In cell #31, set seed for reproducibility
In the last two cells, show the values of their count
Can we not do cell #24 now? It seems irrelevant and I lose track of the density because of that.
To be reviewer-friendly, suggest to remove unnecessary cells such as (2, 3, 4, 5, 6, 7, 12, 13, 22, 23, 27). This can save some memory too.
Again, to be reviewer-friendly, add code for how the others can extract your dataset from the full dataset.

Cheers,
Raymond

rmwkwok · May 6, 2024, 7:25am

add the following to the end:

print(
    'Portion of users not exist in the training set: '
    f'{(R_train.sum(axis=0) == 0).mean()}'
)

rmwkwok · May 6, 2024, 7:30am

If not do cell #24, you will need to define a num_feature yourself. It is a hyperparameter for the degree of freedom of your model. If it is too large, you can overfit the model to the training data, which is appearing so from your train/test losses. Suggest you to apply (1) & (2) with a self-defined num_feature = 1128. 1128 is your current value. Then log the MAEs. After that, try a few different num_feature such as 50, 100, 500, 2000 and see how the MAEs change.
A table like below will be very helpful for the discussion. Make sure reproducibility.

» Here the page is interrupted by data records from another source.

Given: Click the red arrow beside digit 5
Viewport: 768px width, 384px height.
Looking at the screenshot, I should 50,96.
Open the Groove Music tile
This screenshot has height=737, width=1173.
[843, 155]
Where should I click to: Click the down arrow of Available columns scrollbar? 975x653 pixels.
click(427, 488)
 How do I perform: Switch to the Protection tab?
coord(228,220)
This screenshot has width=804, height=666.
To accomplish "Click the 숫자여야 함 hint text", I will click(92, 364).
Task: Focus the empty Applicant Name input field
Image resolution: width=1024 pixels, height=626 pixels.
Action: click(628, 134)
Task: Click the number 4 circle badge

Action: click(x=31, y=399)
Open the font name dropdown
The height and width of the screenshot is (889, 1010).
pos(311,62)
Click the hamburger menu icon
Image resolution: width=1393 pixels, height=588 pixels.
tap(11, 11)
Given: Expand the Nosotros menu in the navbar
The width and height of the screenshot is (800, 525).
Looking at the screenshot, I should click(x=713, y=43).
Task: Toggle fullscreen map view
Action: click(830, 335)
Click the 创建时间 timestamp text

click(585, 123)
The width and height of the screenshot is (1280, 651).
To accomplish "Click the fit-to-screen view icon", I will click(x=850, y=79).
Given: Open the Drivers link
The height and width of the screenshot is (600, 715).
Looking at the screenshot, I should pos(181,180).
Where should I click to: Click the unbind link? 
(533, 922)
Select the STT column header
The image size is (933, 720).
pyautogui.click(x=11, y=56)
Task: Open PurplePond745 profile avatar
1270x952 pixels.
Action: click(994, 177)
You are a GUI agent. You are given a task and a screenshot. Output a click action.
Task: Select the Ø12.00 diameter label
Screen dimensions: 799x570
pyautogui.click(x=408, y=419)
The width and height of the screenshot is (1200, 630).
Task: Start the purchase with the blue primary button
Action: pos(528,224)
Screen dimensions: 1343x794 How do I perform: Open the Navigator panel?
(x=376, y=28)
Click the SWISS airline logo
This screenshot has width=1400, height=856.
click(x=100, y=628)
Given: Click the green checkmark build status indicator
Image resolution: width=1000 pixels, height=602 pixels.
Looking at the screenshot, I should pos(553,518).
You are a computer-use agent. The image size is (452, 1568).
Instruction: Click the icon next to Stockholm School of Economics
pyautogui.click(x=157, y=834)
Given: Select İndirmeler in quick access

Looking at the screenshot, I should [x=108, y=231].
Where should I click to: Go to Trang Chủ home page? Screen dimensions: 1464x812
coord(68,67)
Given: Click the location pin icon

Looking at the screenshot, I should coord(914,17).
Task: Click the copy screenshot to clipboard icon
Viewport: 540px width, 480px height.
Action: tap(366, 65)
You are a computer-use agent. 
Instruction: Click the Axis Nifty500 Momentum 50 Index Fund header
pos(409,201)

num_feature	lambda	epochs	train MAE	test MAE
1128	1	2000	…	…
…	1	2000	…	…

paweldro · May 6, 2024, 6:11pm

Hello rmwkwok!
Thank you very much for the review! I am just now working on corrections.

Value of your current Ymean_train and Ymean_test:

Screenshot from 2024-05-06 19-21-40652×600 46.2 KB

The values are 8785x1 arrays. Should I send them as csv?
They differ from each other due to the previous separation of Y_df into Y_test and Y_train. The following code snippet hides some user ratings for Y_train and moves them to Y_test. :

Y_train = Y_df.to_numpy()
R_train = R_df.to_numpy()
X_train = X_df.to_numpy()

Y_test = np.zeros(Y_train.shape)
R_test = np.zeros(R_train.shape)
X_test = X_df.to_numpy()

for (x,y), value in np.ndenumerate(R_train):
    if R_train[x, y] == 1:
        r = random.random()
        
        if r >= 0.8:
            Y_test[x, y] = Y_train[x,y]
            R_train[x,y] = 0
            Y_train[x,y] = 0
            R_test[x,y] = 1

Is this correct?

I apologize for the confusing name when reading the csv data (ml-25m). The imported files are the unedited csv from the dataset below (ml-latest-small):

Thanks again for the review. I’m taking the time to correct the suggested parts and will be sure to upload the revised code soon.

paweldro · May 7, 2024, 12:07am

I have corrected the indicated things

and 1. I will skip for now, in the post above I shared the values of Ymean_train and Ymean_test.

I added seed for random. Now the results are repeatable.
I shown these values under y_train and y_test split (cell #17) . Now i calculate MAE for all num_features values (cell #23) but count values are the same in each case.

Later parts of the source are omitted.